◆ **Entries on finding words and elements**

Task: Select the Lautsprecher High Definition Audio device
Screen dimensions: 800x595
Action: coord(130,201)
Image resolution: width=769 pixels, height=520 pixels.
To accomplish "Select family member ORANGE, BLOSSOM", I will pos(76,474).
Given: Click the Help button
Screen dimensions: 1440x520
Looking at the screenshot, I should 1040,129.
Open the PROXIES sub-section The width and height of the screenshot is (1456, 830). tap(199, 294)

◆ **DESCRIPTION OF THE TASK**
Which lines of the data above contain the string "screenshot"? Report each such line in full.

◆ **RESPONSE TO THIS TASK**
Looking at the screenshot, I should 1040,129.
Open the PROXIES sub-section The width and height of the screenshot is (1456, 830). tap(199, 294)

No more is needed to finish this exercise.